Superintendent Mary Wegner told the Sitka Chamber that “building a climate where social/emotional learning is prevalent — not just a checkmark — but it’s how people interact, how staff and students interact — that cultural responsiveness and culturally respectful practices naturally are achieved.” In this picture, students in the Sitka Native Education Program march in observance of Elizabeth Peratrovich Day. (Photo/KCAW/Katherine Rose)

Equity remains a top priority of the Sitka School District.

This was the main message Superintendent Mary Wegner delivered to the Sitka Chamber of Commerce this week (11-20-19).

The Sitka School District — at the direction of the School Board — has been leaning into the idea of healthy schools, as reflected in the School Climate & Connectedness survey.

Wegner and district business manager Cassee Olin painted a picture of the district’s overall revenues and expenses, and the complex “web” of grants and reporting and regulatory requirements that keep Sitka’s schools running from year to year.

But Wegner said that the board remains focused on closing the so-called “achievement gap” — the difference in academic performance primarily between Native and non-Native students in the district.

She said that acknowledging cultural trauma remains an ongoing effort, as is creating healthy, welcoming schools.
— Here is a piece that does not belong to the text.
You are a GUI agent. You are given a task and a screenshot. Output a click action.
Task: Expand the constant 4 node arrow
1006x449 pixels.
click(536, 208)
The annual School Climate & Connectedness survey is showing improvement, Wegner said, but in this excerpt from her remarks, she explains that the district must stay the course.

So how do we really change the system of education so that we can increase our School Climate & Connectedness, so that families feel comfortable, so that everybody who’s engaging understands what we’re working on. And you can say cultural responsiveness, cultural respect is one important aspect, and it is. But when I was in the Anchorage School District and I was on the Cultural Responsiveness Committee, as our own work evolved over the years as a committee, we realized that when you look at building a climate where social/emotional learning is prevalent — not just a checkmark — but it’s how people interact, how staff and students interact — that cultural responsiveness and culturally respectful practices naturally are achieved. It’s as easy as making sure that a teacher can pronounce every student’s name, and greets them when they enter the classroom.
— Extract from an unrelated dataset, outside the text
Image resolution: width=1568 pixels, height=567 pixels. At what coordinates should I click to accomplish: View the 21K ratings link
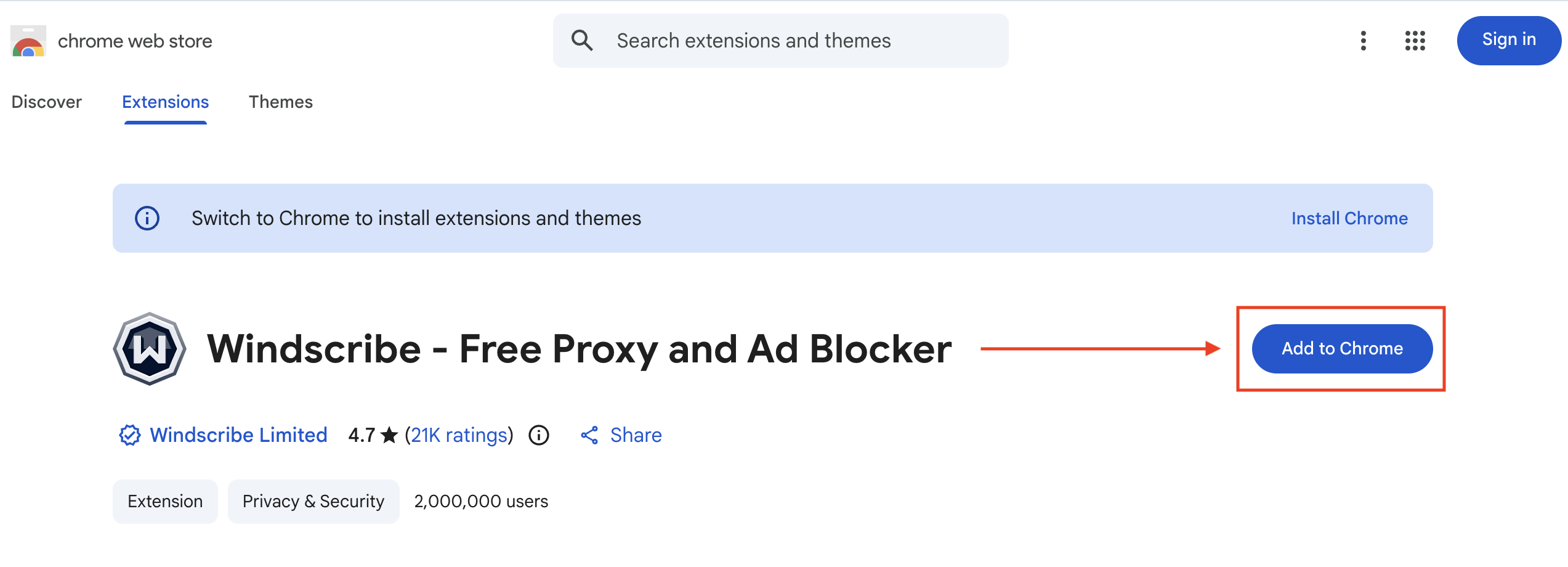point(459,435)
Wegner offered another example: Before disciplining students who are tardy to school, district staff are now checking up on their well-being, by asking questions such as “Are you hungry?”

Wegner told the chamber that the emphasis on a welcoming, culturally responsive environment in schools does not come at the expense of academic learning. She said Sitka remains ahead of the statewide curve.

When you look at: How do you do this work? How do you really change systems so that you don’t lose sight of the academic focus? So you don’t slide backward from academics? And we’re continuing to stay — as we have been in academics — slightly above the state average. That’s always how we operate. We want to be way above, but we haven’t — as we do our work — impacted academic learning.

Wegner said that the district would introduce a new form of “human centered” strategic planning, beginning in January, which will be designed to support the district’s mission of creating equity in Sitka’s schools.